Tony Pitale

I Normally Love Debian

For whatever reason, I needed to upgrade my apt-get-installed copy of Postgresql from 8.1 to 8.3. Now, I can understand why, from a sysadmin viewpoint, or from the maintainers view, 8.3 is not as stable as previous versions. However, as a user, or as an application developer, 8.3 is a much better option. It is also certainly reasonable to want to use the new stuff available in a new version. Other system choices enable me to use the software I want or need. I've been running 8.3 for months on Mac OS X.

On Debian Etch it is generally a good idea to add the backports repository to the list of sources for apt to use. This gave me the version of Postgresql that I wished to use but, unfortunately, it fails to uninstall all of the common libraries for the client and server, as well as the dev library (libpq-dev) for the appropriate version. This failure in upgrading is due to the ability of Postgres to run multiple versioned "clusters" at the same time. I however, uninstalled (without doing --purge, my mistake) version 8.1 and installed 8.3 and was not trying to run them together.

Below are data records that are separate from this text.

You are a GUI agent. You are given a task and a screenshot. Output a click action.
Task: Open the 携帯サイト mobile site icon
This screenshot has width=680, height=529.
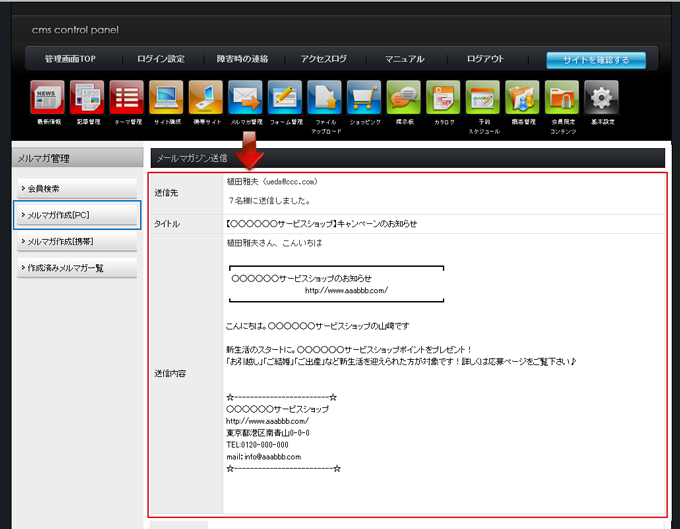(x=206, y=98)
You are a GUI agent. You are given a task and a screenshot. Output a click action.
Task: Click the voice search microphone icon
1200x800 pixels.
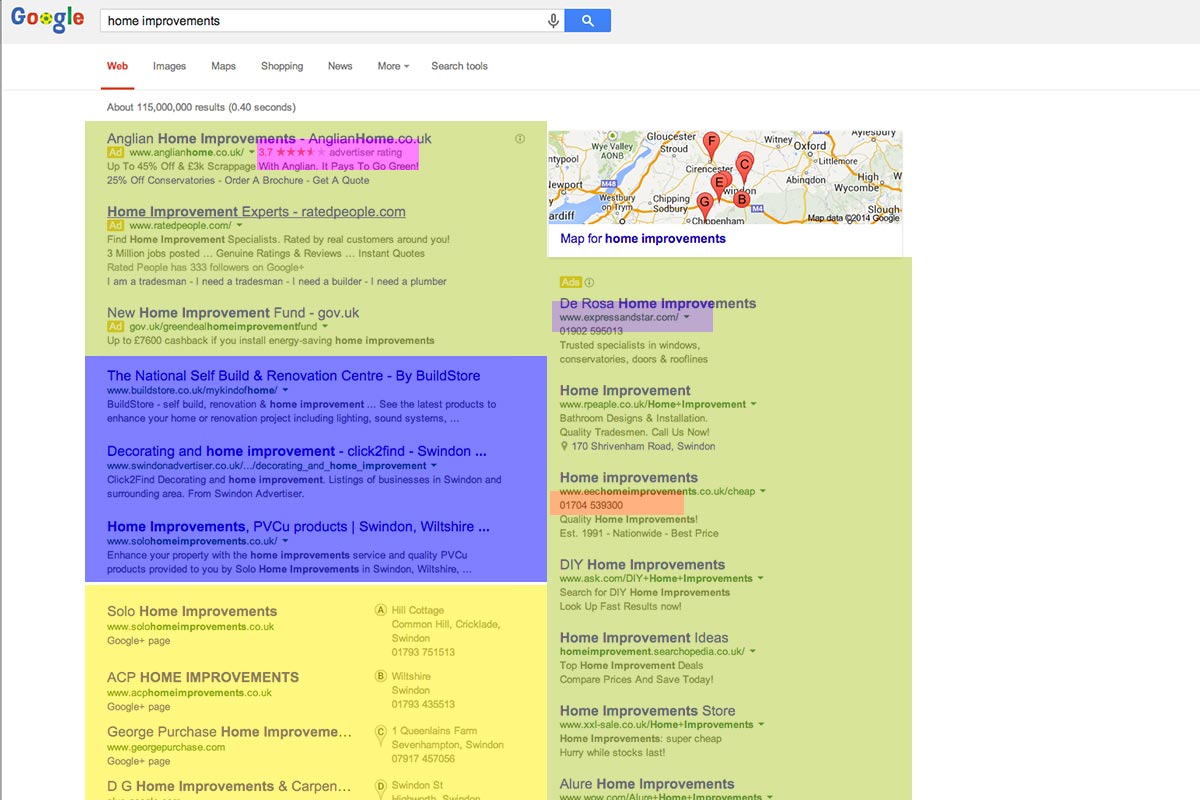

The reason this caused problems for me was the native postgres gem for ruby was compiling itself with the 8.1 headers and so, data_objects and dm-core would refuse to connect to 8.3. Especially infuriating was that I could see the server running and could connect with the psql client using the same connection information I was providing to DataMapper.

The solution was to uninstall everything postgresql related using apt and the --purge flag. Taking special care to include libpq4 and libpq-dev in that list. Uninstall the postgres gem, as well (and possibly data_objects and dm-core).

Now add "deb http://www.backports.org/debian etch-backports main contrib non-free" into /etc/apt/sources.list and do sudo apt-get update to pull the list of packages. Now reinstall postgresql-8.3, libpq5, and libpq-dev and be sure to pass the -t etch-backports option so that all the required libs get pulled from that repository.

Finish up by reinstalling all the required gems and all should be well. Note that my experience here is not typical, and in general, being strict about package stability is generally a good cause. However, it is a very useful to have backports available when needed and the packages there are generally more stable than other random repositories.